Dual-consistency semi-supervision combined with self-supervision for vessel segmentation in retinal OCTA images
Author(s) -
Zailiang Chen,
Yuchen Xiong,
Hao Wei,
Rongchang Zhao,
Xuanchu Duan,
Hailan Shen
Publication year - 2022
Publication title -
biomedical optics express
Language(s) - English
Resource type - Journals
SCImago Journal Rank - 1.362
H-Index - 86
ISSN - 2156-7085
DOI - 10.1364/boe.458004
Subject(s) - overfitting , computer science , segmentation , artificial intelligence , labeled data , consistency (knowledge bases) , pattern recognition (psychology) , pixel , feature (linguistics) , optical coherence tomography , computer vision , machine learning , artificial neural network , medicine , linguistics , philosophy , ophthalmology
Optical coherence tomography angiography(OCTA) is an advanced noninvasive vascular imaging technique that has important implications in many vision-related diseases.
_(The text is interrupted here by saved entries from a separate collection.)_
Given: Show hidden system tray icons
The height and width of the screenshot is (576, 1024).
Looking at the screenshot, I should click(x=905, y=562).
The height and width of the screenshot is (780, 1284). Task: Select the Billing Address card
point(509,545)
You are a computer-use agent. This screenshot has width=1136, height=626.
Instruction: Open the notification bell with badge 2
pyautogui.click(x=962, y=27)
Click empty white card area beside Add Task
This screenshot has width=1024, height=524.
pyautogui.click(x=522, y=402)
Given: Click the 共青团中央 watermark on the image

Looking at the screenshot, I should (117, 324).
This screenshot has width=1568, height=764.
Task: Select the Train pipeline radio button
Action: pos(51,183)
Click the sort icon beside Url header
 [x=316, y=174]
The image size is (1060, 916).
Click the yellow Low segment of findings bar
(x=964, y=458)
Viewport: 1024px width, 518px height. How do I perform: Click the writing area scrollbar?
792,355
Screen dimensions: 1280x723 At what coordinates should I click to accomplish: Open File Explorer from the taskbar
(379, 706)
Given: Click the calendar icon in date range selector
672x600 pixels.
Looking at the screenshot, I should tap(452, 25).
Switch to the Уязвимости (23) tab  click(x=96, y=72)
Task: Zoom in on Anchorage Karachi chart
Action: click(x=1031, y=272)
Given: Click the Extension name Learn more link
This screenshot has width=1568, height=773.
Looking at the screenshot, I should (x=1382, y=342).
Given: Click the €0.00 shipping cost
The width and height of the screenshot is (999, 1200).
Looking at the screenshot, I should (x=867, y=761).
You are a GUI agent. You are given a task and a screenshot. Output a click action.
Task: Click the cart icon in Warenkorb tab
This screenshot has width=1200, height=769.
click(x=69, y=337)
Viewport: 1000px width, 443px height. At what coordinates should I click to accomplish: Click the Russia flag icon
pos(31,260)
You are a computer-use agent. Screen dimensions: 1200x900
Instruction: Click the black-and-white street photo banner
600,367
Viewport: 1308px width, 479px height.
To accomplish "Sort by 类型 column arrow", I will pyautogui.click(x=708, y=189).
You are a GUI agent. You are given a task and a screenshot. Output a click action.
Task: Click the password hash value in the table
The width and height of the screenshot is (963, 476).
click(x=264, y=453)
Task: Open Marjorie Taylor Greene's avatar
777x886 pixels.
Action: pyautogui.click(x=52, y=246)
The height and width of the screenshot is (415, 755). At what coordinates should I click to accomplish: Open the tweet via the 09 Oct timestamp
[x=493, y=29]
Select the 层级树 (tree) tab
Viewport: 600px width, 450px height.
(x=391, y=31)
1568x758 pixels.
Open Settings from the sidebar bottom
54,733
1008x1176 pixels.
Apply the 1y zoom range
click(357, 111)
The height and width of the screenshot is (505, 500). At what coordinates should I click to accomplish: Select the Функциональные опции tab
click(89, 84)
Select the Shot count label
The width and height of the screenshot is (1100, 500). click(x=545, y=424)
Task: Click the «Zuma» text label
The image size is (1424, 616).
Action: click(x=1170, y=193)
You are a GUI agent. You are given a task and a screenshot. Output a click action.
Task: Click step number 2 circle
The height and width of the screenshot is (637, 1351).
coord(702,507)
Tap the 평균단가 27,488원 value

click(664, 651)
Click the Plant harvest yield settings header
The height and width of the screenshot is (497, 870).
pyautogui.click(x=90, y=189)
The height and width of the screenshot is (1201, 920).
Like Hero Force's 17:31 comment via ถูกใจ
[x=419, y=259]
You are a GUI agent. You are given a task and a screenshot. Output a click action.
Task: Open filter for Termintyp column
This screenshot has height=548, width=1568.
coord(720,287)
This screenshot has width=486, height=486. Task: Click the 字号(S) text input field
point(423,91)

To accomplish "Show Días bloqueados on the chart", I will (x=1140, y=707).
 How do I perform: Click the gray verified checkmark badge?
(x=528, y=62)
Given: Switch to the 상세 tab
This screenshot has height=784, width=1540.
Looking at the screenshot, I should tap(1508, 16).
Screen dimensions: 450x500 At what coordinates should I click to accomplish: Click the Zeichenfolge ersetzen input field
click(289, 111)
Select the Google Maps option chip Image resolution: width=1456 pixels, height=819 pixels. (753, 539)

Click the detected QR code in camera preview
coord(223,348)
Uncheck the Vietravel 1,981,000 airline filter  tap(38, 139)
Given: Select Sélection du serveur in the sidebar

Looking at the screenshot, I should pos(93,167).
The automatic segmentation of retinal vessels in OCTA is understudied, and the existing segmentation methods require large-scale pixel-level annotated images. However, manually annotating labels is time-consuming and labor-intensive. Therefore, we propose a dual-consistency semi-supervised segmentation network incorporating multi-scale self-supervised puzzle subtasks(DCSS-Net) to tackle the challenge of limited annotations. First, we adopt a novel self-supervised task in assisting semi-supervised networks in training to learn better feature representations. Second, we propose a dual-consistency regularization strategy that imposed data-based and feature-based perturbation to effectively utilize a large number of unlabeled data, alleviate the overfitting of the model, and generate more accurate segmentation predictions. Experimental results on two OCTA retina datasets validate the effectiveness of our DCSS-Net. With very little labeled data, the performance of our method is comparable with fully supervised methods trained on the entire labeled dataset.